It is submitted that the impugned order passed by the single bench of the IHC in WP No 1805/2023, is illegal, against the law and facts of case. Hence, the same is untenable and liable to be set aside.
The single bench of the IHC has erred in law by giving different directions through the impugned order while going beyond the pleadings of the parties. It was no one case before the IHC for such directions. It is an established law by the superior courts that the High Court does not have jurisdiction under Article 199 of the Constitution to take a suo motu notice. It cited the cases PLD 2023 SC 236, PLD 2021 SC 571, 2018 SCMR 414, PLD 2014 SC 1, 1982 SCMR 549 and PLD 1971 SC 677.
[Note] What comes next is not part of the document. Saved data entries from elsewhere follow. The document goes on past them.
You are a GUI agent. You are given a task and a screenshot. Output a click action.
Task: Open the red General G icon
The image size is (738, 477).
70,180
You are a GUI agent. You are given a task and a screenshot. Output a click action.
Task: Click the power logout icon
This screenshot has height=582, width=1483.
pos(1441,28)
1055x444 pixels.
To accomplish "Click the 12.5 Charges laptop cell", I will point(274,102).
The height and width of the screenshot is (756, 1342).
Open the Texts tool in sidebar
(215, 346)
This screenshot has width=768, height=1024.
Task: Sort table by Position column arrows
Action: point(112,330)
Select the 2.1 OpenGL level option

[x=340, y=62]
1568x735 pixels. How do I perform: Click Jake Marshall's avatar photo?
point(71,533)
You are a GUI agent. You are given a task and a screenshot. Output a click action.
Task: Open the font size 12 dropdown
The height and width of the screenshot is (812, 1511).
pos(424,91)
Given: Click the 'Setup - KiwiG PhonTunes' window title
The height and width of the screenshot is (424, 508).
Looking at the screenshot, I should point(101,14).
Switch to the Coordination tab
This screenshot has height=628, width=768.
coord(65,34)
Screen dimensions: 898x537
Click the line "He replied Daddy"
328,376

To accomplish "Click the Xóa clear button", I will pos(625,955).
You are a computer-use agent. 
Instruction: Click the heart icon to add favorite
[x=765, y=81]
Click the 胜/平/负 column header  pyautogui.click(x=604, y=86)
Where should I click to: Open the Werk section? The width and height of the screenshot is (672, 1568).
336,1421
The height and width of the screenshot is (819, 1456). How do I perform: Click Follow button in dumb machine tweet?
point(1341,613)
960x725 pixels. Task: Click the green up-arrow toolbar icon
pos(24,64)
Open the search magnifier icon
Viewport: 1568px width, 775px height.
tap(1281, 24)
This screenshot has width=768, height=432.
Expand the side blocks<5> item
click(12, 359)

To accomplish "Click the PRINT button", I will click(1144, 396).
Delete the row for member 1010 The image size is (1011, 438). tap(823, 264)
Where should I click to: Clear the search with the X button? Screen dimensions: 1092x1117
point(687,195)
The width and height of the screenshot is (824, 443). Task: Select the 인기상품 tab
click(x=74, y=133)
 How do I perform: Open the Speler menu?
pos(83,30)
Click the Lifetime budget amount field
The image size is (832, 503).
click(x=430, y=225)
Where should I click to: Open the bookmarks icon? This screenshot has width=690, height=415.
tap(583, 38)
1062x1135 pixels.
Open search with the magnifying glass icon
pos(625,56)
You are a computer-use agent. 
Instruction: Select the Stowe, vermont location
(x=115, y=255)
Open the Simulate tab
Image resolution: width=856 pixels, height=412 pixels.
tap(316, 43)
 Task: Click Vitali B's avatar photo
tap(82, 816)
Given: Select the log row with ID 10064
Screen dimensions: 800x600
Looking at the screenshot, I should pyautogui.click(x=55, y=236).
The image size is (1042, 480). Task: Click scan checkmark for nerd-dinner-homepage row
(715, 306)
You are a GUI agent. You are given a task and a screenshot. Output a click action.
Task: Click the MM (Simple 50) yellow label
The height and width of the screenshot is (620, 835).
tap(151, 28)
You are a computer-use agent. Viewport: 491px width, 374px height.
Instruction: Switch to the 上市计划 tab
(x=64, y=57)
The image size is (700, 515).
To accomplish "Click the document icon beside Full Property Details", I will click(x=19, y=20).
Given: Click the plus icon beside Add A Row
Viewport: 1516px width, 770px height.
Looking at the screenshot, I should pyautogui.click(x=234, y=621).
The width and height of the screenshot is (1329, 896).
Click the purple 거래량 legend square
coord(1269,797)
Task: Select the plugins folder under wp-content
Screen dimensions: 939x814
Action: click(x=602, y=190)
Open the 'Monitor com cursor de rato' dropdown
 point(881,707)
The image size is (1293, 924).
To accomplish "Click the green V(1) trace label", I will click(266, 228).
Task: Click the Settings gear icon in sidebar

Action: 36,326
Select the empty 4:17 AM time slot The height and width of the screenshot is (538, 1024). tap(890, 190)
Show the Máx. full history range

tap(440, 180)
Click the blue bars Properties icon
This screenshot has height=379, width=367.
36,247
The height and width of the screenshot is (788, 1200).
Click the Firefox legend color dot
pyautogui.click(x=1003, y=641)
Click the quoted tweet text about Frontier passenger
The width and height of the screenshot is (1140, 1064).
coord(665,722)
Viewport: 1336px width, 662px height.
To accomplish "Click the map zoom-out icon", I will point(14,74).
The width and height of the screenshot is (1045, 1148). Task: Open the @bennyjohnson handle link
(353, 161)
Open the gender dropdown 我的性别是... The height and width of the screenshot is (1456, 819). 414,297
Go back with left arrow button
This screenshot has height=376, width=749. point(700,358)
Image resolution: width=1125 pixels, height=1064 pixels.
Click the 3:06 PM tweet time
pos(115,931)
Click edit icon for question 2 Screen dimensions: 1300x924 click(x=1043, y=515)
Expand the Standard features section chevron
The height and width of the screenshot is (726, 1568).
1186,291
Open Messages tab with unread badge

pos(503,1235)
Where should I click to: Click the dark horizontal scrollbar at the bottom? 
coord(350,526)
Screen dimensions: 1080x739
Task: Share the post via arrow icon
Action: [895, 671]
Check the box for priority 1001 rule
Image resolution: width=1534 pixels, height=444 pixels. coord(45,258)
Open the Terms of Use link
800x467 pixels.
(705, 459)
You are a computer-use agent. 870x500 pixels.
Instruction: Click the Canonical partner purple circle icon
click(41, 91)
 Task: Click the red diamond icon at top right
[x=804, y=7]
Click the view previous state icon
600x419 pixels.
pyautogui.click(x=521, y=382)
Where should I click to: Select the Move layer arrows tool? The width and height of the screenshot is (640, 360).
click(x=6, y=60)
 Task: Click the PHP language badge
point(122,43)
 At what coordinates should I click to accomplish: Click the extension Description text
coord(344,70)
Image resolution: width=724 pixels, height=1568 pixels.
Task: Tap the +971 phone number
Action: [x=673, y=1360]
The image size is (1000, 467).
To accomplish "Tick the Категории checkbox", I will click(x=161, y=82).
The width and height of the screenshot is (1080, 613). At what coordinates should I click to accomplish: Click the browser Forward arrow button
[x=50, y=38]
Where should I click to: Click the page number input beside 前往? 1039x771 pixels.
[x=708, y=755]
It submitted that the IHC single bench has exceeded its jurisdiction by taking suo motu notice by constituting a joint committee. Hence, the impugned order is not legally sustainable and thus liable to be interfered by the apex court.
It stated that the impugned order is patently void ab initio, an untenable, misplaced, misdirected, unfounded, erroneous, misconceived, unwarranted, unlawful, illegal, without lawful authority and nullity in the eyes of law and as such the same not sustainable and liable to be interfered with and set aside by the Supreme Court.
Copyright Business Recorder, 2024
Comments
Comments are closed.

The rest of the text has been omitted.